One recurring theme in many of these opinions is that they are based on, at best, the current state of AI-augmented programming or, at worst, an outdated understanding of the state from last year. The field is moving so rapidly that it is challenging to keep up and make good arguments about where it is headed.

Perhaps because it’s hard to understand the direction of AI-augmented programming, many arguments look at it in terms of how things have worked in the past. By now, it should be clear that with such a massive paradigm shift, this doesn’t always work.

More than just faster coding

Just like people of the past thought of cars as horseless carriages, people today might think of AI-augmented programming as something that makes you write code faster. This thinking is partly correct but is somewhat limited and can be misleading. Writing code faster does not automatically lead to delivering higher-quality software faster, and it certainly does not lead to better outcomes on its own.

The software industry has a long-standing tradition of overemphasizing output over outcomes. New methodologies like agile development and DevOps have often been seen by many as tools for delivering more software faster. It looks like this same trend is also continuing with AI-augmented programming, with a lot of the conversation revolving around productivity as measured by lines of code produced. Less attention is given to how we could make use of AI for better outcomes. However, a simple program with good product-to-market fit is better than a complex one without.

Rather than thinking about AI-augmented programming in terms of how programming has worked in the past, we could also look at what it enables that wasn’t possible before. What new use cases does it allow that were either impossible or impractical in the past? How should we change our behaviors due to these new use cases? Thinking this way can lead to better insights.

Explosion of experimentation

There’s been a lot of talk lately about vibe coding. The term was coined by Andrej Karpathy and defined as follows:

“There's a new kind of coding I call "vibe coding", where you fully give in to the vibes, embrace exponentials, and forget that the code even exists. … It's not too bad for throwaway weekend projects, but still quite amusing. I'm building a project or webapp, but it's not really coding - I just see stuff, say stuff, run stuff, and copy paste stuff, and it mostly works.”

Commentators often dismiss this type of coding as producing low-quality code and various security issues. That’s true, at least with the current models – you probably shouldn’t run this code in production, though some will do so anyway. But what if we think of what new use cases this type of programming enables?

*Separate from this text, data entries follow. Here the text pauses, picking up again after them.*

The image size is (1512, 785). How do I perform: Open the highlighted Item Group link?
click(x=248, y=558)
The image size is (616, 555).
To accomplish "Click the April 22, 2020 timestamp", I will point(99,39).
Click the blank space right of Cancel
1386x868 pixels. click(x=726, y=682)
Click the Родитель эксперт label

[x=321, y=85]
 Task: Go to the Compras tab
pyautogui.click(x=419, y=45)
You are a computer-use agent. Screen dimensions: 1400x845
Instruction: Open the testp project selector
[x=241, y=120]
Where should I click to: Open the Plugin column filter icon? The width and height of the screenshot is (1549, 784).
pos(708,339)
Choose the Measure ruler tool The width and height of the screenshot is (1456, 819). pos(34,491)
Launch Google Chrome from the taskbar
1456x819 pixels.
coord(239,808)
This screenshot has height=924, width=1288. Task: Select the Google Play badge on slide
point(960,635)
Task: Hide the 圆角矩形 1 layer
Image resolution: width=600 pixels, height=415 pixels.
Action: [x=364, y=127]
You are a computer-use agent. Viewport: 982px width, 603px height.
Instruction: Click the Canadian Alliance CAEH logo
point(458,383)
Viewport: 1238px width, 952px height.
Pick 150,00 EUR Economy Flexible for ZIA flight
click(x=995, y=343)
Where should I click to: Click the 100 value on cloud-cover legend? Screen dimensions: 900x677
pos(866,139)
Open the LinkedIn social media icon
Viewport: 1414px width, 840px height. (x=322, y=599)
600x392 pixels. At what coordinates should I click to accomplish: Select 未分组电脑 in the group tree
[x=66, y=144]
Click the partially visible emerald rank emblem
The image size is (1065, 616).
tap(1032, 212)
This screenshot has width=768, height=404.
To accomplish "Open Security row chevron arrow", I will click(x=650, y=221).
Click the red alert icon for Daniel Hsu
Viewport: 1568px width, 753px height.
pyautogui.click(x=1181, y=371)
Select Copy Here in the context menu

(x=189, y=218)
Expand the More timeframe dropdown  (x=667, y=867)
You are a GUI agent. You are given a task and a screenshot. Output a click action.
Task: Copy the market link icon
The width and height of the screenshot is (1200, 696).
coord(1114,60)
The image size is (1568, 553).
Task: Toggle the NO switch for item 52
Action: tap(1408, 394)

One of the core principles of DevOps listed in The DevOps Handbook is a culture of continual experimentation and learning. When you can generate code much faster, you can build many more demos, prototypes, and proofs-of-concept. This experimentation allows you to discover the right thing to build quicker and to demonstrate and communicate ideas more effectively to your coworkers.

However, you need to be mindful not to consider these experiments production-quality and be sure to throw away the code once it has served its purpose. Sometimes, there can be an aversion to throwing away the prototype since it’s basically working, and effort went into building it. If the effort needed is significantly reduced, that might also help to let go of the prototypes more easily.

Show, don’t just tell

As a practical example of this approach, I recently created a demo of a web application for a customer using what could be called a structured approach to vibe coding. I had a concrete description of the data model I wanted to use in JSON format. I specified the technologies I wanted to use based on my familiarity with them, and iteratively built the web app with the AI writing most of the code. I finished the application in about one workday’s worth of hours while also working on other stuff, and I recorded a demo of the application and shared it in Slack for comments. I could have done this without AI, but it probably would have taken a week or two, which is quite a lot for what I intended to be a throwaway demo. The exercise served its purpose well: Showing what the intended workflow with this application could look like in the future, and getting people excited about the possibilities of automation.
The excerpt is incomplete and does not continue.